In the present study, after controlling for sex, age and BMI, serum uric acid had significant relationship with hypertriglyceridemia and low HDL-C. These findings are in line with results of some other studies [2327]. Several past studies have shown that high level of plasma TG are related to hyperuricemia [2830]. There are some explanations for such relation. A potential mechanism is that TG synthesis accelerates the de novo synthesis of ribose-5-phosphate to phosphoribosyl pyrophosphate (PPRP) through the common metabolic pathway of NADP-NADPH, and as a result, uric acid production increases [31]. Some previous studies reported negative correlation between HDL-C and serum uric acid [32, 33]. The mechanisms of this relation may be due to the association between decreased HDL-C levels and insulin resistance [34].

The present study showed that higher concentrations of serum uric acid were significantly associated with increased number of MetS components. This finding has been reported in some other similar studies [3537].

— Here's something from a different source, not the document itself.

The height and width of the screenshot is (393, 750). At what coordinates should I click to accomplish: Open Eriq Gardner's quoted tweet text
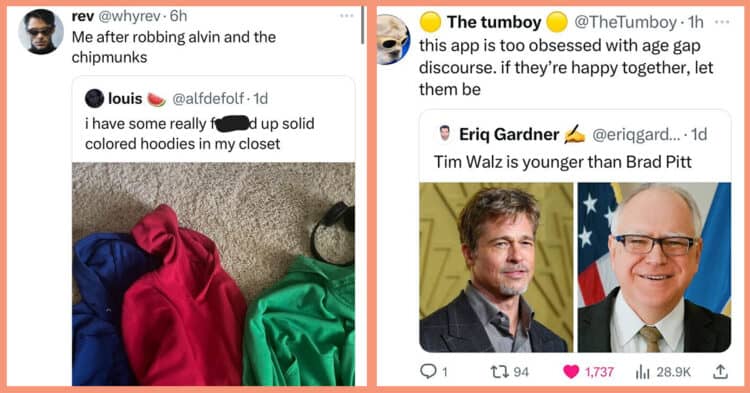tap(562, 162)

It has been suggested that hyperuricemia can be an additional components of MetS. Some studies have argued that the hyperuricemia should be included as an additional MetS component [38, 39]. The results of other studies showed that serum uric acid level was associated with a higher risk of MetS across a broad age range [40, 41]. At present, hyperuricemia has not been included among NCEP criteria as a component of Mets. Our data show that serum uric acid was significantly associated with the diagnosis of MetS in the population studied, however, longitudinal studies are needed to assess whether hyperuricemia is an additional component of the MetS or not.

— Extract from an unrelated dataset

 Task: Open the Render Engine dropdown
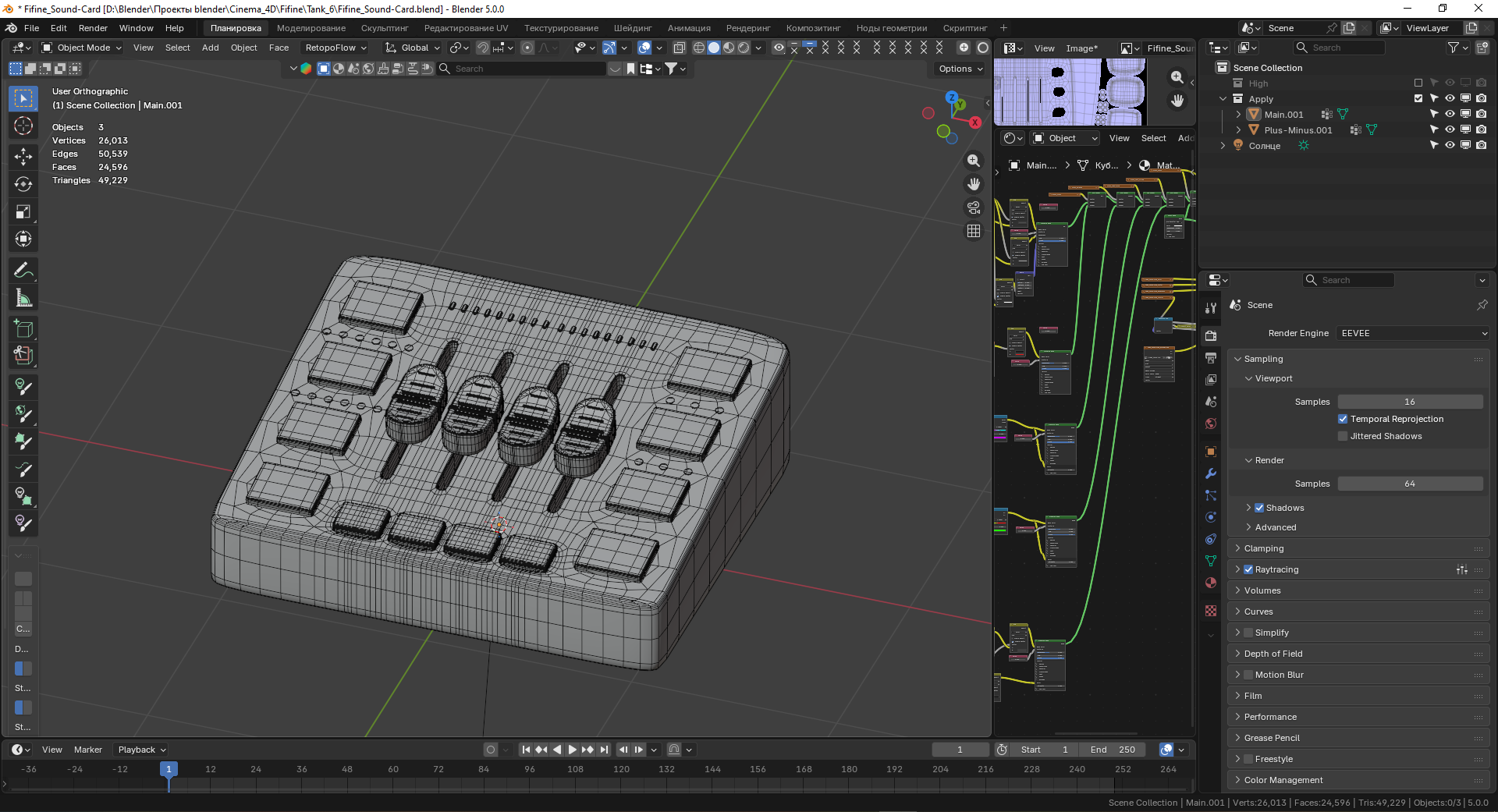pyautogui.click(x=1413, y=333)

Our findings are, in general, concordant with results from previous reports [4247], but can be distinguished from them in some aspects. In our participants, serum uric acid levels ranged from 2.5 to 8.9 mg/dL, whereas most previous studies have analyzed the relation between frank hyperuricemia [4850] with MetS. Assessment of body composition and its relation with uric acid is another novel aspect of this study. Trunk fat mass had a significant correlation with serum uric acid. This significant relation was seen for both body fat mass and trunk fat mass after controlling for age and gender. These results showed that the body fat mass, especially trunk fat mass, could be related to serum uric acid. Some studies reported the relationship of body fat mass and serum uric acid. Hikita et al. reported that there were significant relations between serum uric acid and both visceral fat and total fat mass; in particular, serum uric acid was more closely related to visceral fat [37]. It is considered that insulin resistance caused by accumulation of visceral fat is the underlying mechanism.

The limitations of this study warrant consideration. Firstly, this study is limited due to its cross-sectional nature, since a causal association between uric acid and MetS could not be derived. Secondly, the sample size in this study was relatively small which could limit the generalization of our findings. It is also possible that unmeasured confounding variables may exist.


Serum uric acid had independent association with MetS components, and increased the risk of MetS by near two folds. Our findings propose that uric acid can be considered as a component of MetS. Regarding high prevalence of obesity and MetS as well as the potential link between hyperuricemia and CVD, future studies should be conducted to clarify the role of uric acid in the pathogenesis of Mets and the clinical significance of the current findings.